When a summer monsoon storm’s high winds and heavy rains cause power outages, Tucson Electric Power’s mobile-friendly Outage Map provides real-time information such as the number of customers affected and the estimated time of restoration.
Using the Outage Map, as well as social media such as Twitter, TEP can disseminate outage information quicker and more extensively than ever before, keeping customers up-to-date on restoration efforts.
TEP relies on reports from customers to identify outages and assess damage. Customer reports are crucial to accurately estimating outage duration and restoring power as quickly as possible.
TEP’s system control center is notified of outages by customer calls, emergency reports and electric system monitoring equipment. A TEP troubleman will respond to a reported outage to make an initial assessment of the damage. Information verified by the system control office is posted on the Outage Map, which automatically updates every five minutes.
Customers who see downed power lines should stay away and call 911 immediately. Along with outages, customers should report damage to power poles and other equipment as soon as possible to Customer Care at 520-623-7711.
The first priority for TEP workers is to safely secure damaged areas.
“It’s not always as simple as putting wires back up,” said Thomas Mills, TEP’s Manager of Transmission & Distribution Control. “We want to restore power quickly, but we also must repair any damage that’s creating an unsafe situation for the public and for our employees. Restoration has to happen in the safest manner possible.”
If storm damage is widespread, repair crews prioritize their work by addressing public safety issues first.
TEP prepares year-round for storm season by testing and upgrading equipment, securing additional supplies and placing extra crews on call.
Customers should plan ahead and be prepared for summer storm season.

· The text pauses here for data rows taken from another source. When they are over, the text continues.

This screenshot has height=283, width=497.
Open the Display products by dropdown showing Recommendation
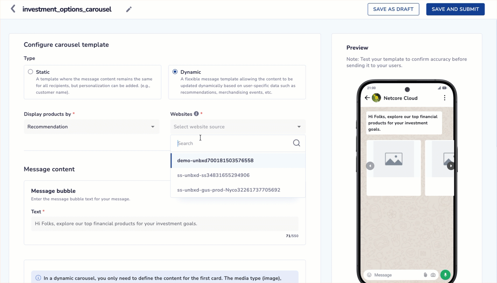[x=91, y=126]
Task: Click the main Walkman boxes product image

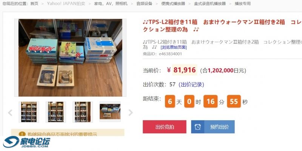Action: [x=70, y=58]
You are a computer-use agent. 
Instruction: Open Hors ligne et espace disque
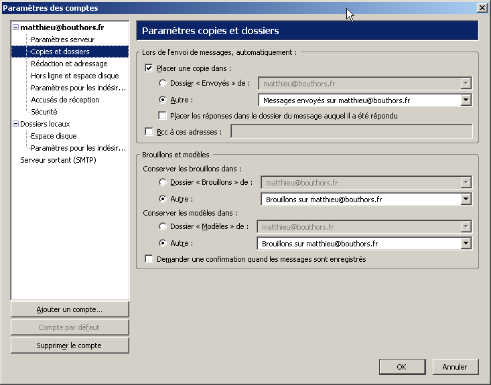pos(74,76)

The best way to avoid lightning, flash floods and other dangerous conditions is to not be in danger in the first place. Stay up to date on current weather forecasts — especially notifications issued for severe weather — through TV or radio news, the Internet or NOAA weather radio. During storm season, scan the skies overhead before leaving a safe location.
If a power line comes into contact with your vehicle, stay inside the vehicle until help arrives — do not attempt to get out. By stepping out of the vehicle, your body can become the pathway for electricity to reach the ground, causing severe bodily harm or electrocution. Use a cell phone, if available, to notify emergency services of your exact location.
At home, also use a cell phone. Never use a landline phone if you see lightning or hear thunder in your area, as phone lines can be a conduit for nearby lightning strikes.
Turn off — but don’t unplug — electronic appliances that were on when the service interruption began. Leave one light on to indicate when power is restored. Never touch wiring during a thunderstorm.
Don’t play video games connected to your TV. Lightning can travel through wires from game consoles to handset controllers.
Keep refrigerator and freezer doors closed. The refrigerator will keep food safely cold for about four hours if it is unopened. As a general rule, perishable foods with temperatures above 40 degrees for more than two hours should be thrown away.
Prepare in advance by gathering basic supplies such as food, water and sturdy clothing into a disaster supply kit. The rule of thumb is to keep enough supplies in your home to meet your needs for at least three days.
“We work with the City of Tucson, Pima County, police and fire officials and the National Weather Service to get word out about staying safe in the storm,” Mills said.